Now, for storage/copyright reason, the ADM 8 project will not contain/display the images of the documents directly- but specific references are included for each row of each report so that researchers can return to the original documents for comparison (as they should). I should also note- I do not argue that the information contained in ADM 8 is necessarily accurate- the goal is to make ADM 8 more accessible, not necessarily to provide a |true record| of where the Royal Navy’s ships were at any point (or how much money was owed, etc).
Due to the length of this post, I will discuss the upload scripts in my next post.
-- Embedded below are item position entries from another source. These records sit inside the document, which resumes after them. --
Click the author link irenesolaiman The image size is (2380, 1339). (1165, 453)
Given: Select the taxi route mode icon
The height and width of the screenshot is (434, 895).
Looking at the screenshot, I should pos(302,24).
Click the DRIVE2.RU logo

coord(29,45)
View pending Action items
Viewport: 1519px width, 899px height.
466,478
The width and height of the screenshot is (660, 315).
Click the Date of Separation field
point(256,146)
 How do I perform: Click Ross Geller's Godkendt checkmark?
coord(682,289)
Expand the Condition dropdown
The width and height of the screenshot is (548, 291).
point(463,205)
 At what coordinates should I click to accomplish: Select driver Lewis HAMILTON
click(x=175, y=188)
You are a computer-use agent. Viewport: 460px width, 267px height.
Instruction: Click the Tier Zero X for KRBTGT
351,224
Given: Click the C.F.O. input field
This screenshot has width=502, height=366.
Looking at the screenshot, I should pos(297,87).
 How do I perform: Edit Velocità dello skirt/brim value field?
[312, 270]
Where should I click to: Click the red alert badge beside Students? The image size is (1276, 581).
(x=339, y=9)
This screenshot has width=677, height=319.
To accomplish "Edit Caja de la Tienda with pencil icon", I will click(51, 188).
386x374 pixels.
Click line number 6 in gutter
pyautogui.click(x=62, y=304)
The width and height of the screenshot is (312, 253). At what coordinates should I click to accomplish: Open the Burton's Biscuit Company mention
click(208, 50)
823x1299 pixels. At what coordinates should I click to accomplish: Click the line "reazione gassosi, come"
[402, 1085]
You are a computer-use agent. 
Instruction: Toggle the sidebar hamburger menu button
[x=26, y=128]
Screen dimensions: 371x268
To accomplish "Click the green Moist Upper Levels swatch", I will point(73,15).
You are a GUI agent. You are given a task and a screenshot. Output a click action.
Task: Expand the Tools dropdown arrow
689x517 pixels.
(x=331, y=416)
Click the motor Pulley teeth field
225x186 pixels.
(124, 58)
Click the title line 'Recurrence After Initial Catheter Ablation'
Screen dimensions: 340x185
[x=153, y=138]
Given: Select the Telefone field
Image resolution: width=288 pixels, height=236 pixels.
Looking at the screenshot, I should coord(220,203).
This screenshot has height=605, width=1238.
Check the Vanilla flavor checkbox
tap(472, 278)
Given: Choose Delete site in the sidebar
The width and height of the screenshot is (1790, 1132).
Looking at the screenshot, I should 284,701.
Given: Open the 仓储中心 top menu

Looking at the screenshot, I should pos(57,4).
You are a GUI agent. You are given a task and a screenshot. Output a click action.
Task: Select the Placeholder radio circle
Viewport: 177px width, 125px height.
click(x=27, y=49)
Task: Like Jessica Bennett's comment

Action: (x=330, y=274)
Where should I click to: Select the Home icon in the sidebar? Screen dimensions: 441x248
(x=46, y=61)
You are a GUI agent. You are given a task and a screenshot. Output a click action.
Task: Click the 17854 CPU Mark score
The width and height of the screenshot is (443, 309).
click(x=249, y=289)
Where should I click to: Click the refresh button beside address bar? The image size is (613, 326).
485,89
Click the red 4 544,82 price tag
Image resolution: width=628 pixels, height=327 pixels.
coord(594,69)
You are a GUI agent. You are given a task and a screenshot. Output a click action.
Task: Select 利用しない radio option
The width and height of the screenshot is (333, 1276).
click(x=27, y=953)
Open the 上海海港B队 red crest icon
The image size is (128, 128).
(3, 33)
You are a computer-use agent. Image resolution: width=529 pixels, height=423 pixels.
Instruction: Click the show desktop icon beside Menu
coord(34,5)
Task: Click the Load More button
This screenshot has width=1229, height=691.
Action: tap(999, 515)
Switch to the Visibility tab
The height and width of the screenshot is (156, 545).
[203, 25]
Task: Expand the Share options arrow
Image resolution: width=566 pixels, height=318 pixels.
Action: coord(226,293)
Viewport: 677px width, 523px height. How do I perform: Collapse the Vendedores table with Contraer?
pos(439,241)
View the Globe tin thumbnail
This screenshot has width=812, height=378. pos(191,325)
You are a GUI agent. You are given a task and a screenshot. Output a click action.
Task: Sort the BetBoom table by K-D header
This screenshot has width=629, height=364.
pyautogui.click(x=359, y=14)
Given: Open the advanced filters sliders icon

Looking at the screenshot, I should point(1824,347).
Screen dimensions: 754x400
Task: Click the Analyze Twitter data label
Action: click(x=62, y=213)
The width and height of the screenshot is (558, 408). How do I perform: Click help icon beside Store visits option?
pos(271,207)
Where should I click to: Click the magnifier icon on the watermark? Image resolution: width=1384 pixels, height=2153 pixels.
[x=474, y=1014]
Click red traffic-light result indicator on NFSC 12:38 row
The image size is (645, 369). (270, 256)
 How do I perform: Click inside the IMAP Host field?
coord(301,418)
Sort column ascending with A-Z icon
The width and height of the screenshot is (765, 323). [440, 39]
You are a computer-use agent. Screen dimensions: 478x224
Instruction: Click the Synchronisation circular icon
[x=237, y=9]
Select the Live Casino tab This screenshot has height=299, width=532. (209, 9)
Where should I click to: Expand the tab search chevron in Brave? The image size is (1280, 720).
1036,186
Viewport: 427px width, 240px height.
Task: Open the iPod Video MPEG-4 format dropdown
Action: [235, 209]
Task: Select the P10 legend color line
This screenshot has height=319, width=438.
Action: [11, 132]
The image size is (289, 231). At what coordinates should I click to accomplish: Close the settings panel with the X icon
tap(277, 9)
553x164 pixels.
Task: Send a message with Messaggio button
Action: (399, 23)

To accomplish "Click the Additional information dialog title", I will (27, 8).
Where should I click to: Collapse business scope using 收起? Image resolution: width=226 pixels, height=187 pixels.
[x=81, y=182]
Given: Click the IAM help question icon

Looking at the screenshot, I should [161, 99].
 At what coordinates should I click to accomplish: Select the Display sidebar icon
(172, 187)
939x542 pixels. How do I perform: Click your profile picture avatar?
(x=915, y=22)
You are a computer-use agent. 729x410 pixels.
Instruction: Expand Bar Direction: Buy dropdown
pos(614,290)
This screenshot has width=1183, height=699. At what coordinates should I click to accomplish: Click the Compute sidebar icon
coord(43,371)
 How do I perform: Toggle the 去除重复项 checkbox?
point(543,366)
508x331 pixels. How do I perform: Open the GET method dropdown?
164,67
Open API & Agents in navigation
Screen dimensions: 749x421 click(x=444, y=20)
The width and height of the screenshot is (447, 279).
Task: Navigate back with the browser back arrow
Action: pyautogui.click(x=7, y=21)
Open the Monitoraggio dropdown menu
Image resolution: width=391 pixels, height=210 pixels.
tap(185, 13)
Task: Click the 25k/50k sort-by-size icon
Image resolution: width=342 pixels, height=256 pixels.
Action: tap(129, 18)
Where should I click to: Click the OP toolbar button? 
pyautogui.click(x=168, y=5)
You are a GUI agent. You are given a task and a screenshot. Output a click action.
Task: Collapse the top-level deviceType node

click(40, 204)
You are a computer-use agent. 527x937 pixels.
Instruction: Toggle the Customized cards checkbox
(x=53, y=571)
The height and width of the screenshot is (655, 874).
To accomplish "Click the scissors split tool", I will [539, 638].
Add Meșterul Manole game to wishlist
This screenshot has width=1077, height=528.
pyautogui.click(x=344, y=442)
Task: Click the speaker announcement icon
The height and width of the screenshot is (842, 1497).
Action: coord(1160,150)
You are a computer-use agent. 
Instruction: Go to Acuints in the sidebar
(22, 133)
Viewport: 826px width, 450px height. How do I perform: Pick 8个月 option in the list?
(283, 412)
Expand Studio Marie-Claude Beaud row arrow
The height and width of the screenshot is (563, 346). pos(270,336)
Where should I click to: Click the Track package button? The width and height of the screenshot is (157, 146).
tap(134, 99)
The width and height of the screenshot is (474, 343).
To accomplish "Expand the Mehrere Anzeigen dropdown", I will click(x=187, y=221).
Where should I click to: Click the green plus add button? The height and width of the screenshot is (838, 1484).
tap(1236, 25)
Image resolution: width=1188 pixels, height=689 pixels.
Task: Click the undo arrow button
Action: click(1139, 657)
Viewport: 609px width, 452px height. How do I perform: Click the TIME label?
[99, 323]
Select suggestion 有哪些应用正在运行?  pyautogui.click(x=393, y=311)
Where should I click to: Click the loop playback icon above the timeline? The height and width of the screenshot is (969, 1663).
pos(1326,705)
Excel can be problematic for dealing with CSV files. First of all it still doesn’t default to using UTF-8 for text encoding but windows-1252 (or whatever your locale settings give as the default encoding) and it’s almost impossible to persuade it to use UTF-8, so your characters like ß will tend to get mangled. Next it tends to think it knows best about formatting so if you choose to use leading zeros on dates for example it will remove them, and I’ve had a chap called Mr True have his surname changed to TRUE as Excel decided it was a Boolean. Date handling is a complete mess in Excel, though fortunately for your period it doesn’t recognise anything before 1900 as a date, but geneticists have found that it will turn gene symbols into dates so eg 3MAR gets turned into 3/3/2018 (or whatever the year is when you open the CSV file in Excel.
Hi David,
you’re absolutely right.
I actually use LibreOffice instead of Excel, and every time I open a .csv file a dialogue comes up which confirms that It should be opened in UTF-8, and also allows me to format each of the columns before opening the document- and I always open them all as text so that LibreOffice doesn’t start mucking with the data. It actually can deal with dates prior to 1900- but I am now always inputting dates as yyyy-mm-dd b.c that way I don’t have to muck with them at all when they go through the PHP into the database (which does the same format). I very much prefer working in LibreCalc to TExtEditor b/c I can visually organize it, where as I get very confused when it’s just a mass of ,,,,,,
Sorry, I realised you were using LibreOffice, but you mention “Excel for Microsoft folks” so I thought I’d just put a health warning up. Of course you can use LibreOffice on Windows too, but depending on situation you may have to convince an IT Helpdesk to install that in addition to MS Office.
Thats totally fair. I would suggest that people use LibreOffice anyways.